In [3]:
!pip install facenet-pytorch -q


[notice] A new release of pip is available: 24.0 -> 24.2
[notice] To update, run: python.exe -m pip install --upgrade pip


In [23]:
import numpy as np
import tensorflow as tf
import matplotlib.pyplot as plt
import time
from facenet_pytorch import InceptionResnetV1
import cv2
import torch

# Initialize FaceNet model (pretrained)
face_embedding_model = InceptionResnetV1(pretrained='vggface2').eval()

BATCH_SIZE = 32
IMAGE_SIZE = (160, 160)  # Input size required by FaceNet

# Load the data from directories
train_dir = "D:/Deep Fake Detection/train"
test_dir = "D:/Deep Fake Detection/test"
validation_dir = "D:/Deep Fake Detection/Validation"

# Using TensorFlow's image_dataset_from_directory function to load data
train_data = tf.keras.preprocessing.image_dataset_from_directory(
    train_dir,
    batch_size=BATCH_SIZE,
    image_size=IMAGE_SIZE,
    label_mode='binary'  # Assuming binary classification
)

validation_data = tf.keras.preprocessing.image_dataset_from_directory(
    validation_dir,
    batch_size=BATCH_SIZE,
    image_size=IMAGE_SIZE,
    label_mode='binary'
)

test_data = tf.keras.preprocessing.image_dataset_from_directory(
    test_dir,
    batch_size=BATCH_SIZE,
    image_size=IMAGE_SIZE,
    label_mode='binary'
)

# Define class names (based on the folder structure)
class_names = train_data.class_names
print("Class names:", class_names)

# Data Preprocessing (Modify to resize images for FaceNet)
def preprocess_image(image, label):
    image = tf.image.resize(image, IMAGE_SIZE)  # Resize to 160x160 for FaceNet
    image = image / 255.0  # Normalize image
    return image, label

train_data = train_data.map(preprocess_image)
validation_data = validation_data.map(preprocess_image)
test_data = test_data.map(preprocess_image)
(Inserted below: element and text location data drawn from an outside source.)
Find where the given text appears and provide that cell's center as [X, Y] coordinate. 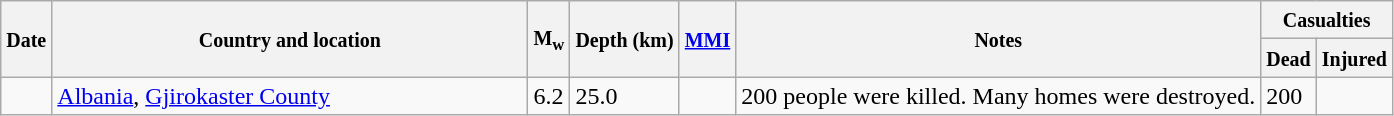
Injured [1354, 58]
200 [1289, 96]
200 people were killed. Many homes were destroyed. [998, 96]
Albania, Gjirokaster County [290, 96]
Notes [998, 39]
Casualties [1327, 20]
Country and location [290, 39]
Date [26, 39]
Depth (km) [624, 39]
25.0 [624, 96]
Mw [549, 39]
Dead [1289, 58]
6.2 [549, 96]
MMI [708, 39]
Search for the cell housing the specified text and yield its (X, Y) center coordinate. 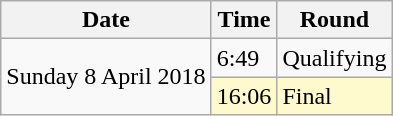
16:06 (244, 96)
Sunday 8 April 2018 (106, 77)
Date (106, 20)
Round (334, 20)
Time (244, 20)
6:49 (244, 58)
Final (334, 96)
Qualifying (334, 58)
From the cell containing the given text, extract its center point as (x, y) coordinate. 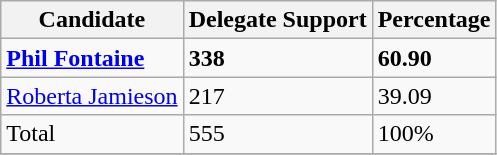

# Function to generate face embeddings
def get_face_embedding(image_batch):
    # Convert the whole batch from channels-last (TensorFlow) to channels-first (PyTorch)
    image_batch = tf.transpose(image_batch, perm=[0, 3, 1, 2])  # [batch_size, channels, height, width]

    embeddings = []
    for img in image_batch:
        img = torch.tensor(img.numpy())  # Convert to PyTorch tensor
        img = img.unsqueeze(0)  # img becomes [1, channels, height, width]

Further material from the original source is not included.